-- Records for this task --

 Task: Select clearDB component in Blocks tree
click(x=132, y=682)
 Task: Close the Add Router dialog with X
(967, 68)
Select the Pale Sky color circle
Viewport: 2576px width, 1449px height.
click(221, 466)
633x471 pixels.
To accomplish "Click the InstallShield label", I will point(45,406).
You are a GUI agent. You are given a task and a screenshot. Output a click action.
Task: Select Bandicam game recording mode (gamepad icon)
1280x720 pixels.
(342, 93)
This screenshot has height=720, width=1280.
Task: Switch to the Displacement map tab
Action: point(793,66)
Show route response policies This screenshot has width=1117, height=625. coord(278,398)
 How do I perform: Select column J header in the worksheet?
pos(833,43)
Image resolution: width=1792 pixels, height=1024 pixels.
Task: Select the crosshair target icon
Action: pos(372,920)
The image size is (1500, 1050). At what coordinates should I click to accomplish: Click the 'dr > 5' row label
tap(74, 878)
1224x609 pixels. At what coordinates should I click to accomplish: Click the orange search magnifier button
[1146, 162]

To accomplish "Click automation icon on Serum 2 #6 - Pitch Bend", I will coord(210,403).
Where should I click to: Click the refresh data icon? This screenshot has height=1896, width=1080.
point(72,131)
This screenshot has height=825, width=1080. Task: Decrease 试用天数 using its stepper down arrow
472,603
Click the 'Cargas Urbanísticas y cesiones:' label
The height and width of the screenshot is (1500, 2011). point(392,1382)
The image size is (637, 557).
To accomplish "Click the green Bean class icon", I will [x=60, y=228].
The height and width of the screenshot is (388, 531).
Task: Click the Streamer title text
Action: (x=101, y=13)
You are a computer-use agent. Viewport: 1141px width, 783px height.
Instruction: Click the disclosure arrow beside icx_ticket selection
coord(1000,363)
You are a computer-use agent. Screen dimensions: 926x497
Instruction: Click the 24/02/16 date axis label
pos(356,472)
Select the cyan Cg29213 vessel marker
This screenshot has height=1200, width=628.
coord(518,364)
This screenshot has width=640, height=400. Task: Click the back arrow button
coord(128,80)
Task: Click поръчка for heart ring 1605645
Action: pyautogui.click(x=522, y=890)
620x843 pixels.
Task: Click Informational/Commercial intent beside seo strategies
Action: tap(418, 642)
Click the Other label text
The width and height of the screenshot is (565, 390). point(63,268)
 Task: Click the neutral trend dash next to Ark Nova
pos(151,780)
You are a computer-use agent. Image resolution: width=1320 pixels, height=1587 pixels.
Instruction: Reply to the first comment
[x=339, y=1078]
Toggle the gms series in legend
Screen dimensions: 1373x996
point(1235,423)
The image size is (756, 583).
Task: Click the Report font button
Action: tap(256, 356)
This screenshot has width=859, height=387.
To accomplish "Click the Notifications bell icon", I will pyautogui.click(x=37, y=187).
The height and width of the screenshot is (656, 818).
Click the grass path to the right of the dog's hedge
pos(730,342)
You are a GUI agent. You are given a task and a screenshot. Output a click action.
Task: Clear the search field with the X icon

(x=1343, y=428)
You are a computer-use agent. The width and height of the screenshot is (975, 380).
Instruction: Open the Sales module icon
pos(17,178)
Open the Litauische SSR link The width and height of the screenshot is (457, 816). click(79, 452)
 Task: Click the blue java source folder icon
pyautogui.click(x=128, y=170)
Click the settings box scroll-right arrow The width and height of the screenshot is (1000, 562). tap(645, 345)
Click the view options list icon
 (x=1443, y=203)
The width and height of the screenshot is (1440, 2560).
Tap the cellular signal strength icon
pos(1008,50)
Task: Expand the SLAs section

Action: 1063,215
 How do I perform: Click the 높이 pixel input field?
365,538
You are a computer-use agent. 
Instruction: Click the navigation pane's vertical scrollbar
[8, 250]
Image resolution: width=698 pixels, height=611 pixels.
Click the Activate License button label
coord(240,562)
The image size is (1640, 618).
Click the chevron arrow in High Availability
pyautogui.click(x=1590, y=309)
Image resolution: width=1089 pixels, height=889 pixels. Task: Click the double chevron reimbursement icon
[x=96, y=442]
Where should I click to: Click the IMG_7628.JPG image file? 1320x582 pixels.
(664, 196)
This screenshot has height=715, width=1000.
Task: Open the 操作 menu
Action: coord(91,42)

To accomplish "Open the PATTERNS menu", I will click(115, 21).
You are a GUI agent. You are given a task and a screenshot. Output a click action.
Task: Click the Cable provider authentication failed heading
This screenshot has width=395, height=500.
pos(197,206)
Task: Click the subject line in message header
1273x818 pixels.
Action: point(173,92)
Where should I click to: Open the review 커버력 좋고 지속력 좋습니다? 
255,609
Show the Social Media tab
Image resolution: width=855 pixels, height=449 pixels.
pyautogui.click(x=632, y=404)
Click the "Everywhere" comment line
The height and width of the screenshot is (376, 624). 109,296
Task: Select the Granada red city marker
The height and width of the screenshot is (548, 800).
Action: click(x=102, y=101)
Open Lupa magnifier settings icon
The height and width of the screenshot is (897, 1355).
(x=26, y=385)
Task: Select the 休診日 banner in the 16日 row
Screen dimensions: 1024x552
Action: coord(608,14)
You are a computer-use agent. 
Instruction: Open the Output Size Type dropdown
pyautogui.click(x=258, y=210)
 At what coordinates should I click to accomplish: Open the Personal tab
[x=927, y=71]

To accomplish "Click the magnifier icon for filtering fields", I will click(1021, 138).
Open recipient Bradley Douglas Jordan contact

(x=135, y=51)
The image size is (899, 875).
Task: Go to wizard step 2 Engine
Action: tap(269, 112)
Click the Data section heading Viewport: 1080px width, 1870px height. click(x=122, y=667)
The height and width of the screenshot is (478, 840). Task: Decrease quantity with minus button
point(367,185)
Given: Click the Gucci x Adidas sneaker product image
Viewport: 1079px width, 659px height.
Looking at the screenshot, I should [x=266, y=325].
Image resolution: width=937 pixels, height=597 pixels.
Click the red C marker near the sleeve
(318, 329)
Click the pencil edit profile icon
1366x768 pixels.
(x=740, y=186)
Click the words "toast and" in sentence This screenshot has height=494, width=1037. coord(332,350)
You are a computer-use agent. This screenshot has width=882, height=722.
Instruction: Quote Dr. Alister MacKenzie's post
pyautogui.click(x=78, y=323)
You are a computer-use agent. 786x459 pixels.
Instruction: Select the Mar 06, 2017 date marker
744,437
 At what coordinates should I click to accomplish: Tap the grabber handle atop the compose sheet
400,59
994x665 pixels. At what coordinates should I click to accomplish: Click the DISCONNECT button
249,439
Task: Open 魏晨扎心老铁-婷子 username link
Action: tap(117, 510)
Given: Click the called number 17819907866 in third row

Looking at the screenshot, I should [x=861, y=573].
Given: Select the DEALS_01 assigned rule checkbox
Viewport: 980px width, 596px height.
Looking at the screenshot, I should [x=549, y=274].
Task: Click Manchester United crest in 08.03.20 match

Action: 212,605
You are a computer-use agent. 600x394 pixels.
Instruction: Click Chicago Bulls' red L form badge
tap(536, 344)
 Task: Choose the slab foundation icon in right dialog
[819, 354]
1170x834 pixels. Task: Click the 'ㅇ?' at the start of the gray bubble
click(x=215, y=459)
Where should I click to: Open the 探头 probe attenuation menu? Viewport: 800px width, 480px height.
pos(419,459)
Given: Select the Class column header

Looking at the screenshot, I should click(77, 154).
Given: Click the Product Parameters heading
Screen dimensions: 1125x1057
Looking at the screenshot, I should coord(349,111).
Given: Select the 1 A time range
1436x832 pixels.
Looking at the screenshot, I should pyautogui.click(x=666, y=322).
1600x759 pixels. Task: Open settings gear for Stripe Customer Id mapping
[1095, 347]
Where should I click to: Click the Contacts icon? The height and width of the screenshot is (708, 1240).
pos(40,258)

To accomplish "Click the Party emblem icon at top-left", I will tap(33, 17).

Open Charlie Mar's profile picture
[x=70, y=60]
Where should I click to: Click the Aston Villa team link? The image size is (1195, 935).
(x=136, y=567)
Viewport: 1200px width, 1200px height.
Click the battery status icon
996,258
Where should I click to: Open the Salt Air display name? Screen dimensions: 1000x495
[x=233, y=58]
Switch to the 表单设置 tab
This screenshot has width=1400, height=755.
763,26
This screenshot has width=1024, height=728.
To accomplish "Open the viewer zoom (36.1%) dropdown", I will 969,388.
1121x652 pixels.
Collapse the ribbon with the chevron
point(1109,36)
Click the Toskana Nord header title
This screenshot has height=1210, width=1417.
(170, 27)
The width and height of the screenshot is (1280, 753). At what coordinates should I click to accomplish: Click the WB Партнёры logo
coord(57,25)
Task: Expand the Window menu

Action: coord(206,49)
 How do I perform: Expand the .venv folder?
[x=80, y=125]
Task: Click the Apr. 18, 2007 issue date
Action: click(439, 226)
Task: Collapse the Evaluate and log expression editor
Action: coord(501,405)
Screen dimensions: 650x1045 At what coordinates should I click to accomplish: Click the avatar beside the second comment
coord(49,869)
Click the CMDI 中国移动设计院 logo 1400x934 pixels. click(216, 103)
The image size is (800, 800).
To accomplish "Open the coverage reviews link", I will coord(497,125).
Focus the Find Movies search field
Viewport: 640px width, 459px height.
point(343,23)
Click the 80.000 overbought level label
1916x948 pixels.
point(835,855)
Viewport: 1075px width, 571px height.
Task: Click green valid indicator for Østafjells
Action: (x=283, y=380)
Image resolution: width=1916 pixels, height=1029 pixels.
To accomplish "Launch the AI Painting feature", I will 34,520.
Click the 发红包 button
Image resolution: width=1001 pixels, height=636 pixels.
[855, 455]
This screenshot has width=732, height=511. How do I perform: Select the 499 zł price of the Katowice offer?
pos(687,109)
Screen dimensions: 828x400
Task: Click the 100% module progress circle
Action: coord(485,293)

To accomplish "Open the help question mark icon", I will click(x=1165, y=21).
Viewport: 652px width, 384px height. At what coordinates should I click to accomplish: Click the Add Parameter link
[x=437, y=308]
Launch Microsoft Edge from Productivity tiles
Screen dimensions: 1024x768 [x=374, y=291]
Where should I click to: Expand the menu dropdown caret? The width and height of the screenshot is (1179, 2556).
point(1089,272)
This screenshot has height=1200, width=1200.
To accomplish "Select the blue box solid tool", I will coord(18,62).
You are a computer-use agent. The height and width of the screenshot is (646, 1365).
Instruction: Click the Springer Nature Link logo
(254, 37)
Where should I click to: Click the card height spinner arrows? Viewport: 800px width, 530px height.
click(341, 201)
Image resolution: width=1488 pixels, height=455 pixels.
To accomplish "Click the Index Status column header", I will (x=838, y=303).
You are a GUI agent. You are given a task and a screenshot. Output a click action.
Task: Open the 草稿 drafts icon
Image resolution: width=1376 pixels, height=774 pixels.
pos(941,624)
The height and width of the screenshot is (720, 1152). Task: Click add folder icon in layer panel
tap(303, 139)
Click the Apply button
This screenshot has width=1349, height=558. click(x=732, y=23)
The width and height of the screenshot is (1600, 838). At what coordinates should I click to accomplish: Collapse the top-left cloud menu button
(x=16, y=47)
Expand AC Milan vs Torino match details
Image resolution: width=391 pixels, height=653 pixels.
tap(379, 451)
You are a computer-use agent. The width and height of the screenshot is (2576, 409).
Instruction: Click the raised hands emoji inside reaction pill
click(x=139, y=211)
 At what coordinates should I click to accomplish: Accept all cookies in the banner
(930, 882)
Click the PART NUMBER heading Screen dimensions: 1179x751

-- Description of the task --
Report all lines of the data above that include the string "computer".

-- Problem solution --
You are a computer-use agent. Viewport: 1141px width, 783px height.
You are a computer-use agent. Screen dimensions: 926x497
You are a computer-use agent. Image resolution: width=1320 pixels, height=1587 pixels.
You are a computer-use agent. The width and height of the screenshot is (975, 380).
You are a computer-use agent. 
You are a computer-use agent. 
You are a computer-use agent. This screenshot has width=882, height=722.
You are a computer-use agent. 786x459 pixels.
You are a computer-use agent. 600x394 pixels.
You are a computer-use agent. The height and width of the screenshot is (646, 1365).
You are a computer-use agent. The width and height of the screenshot is (2576, 409).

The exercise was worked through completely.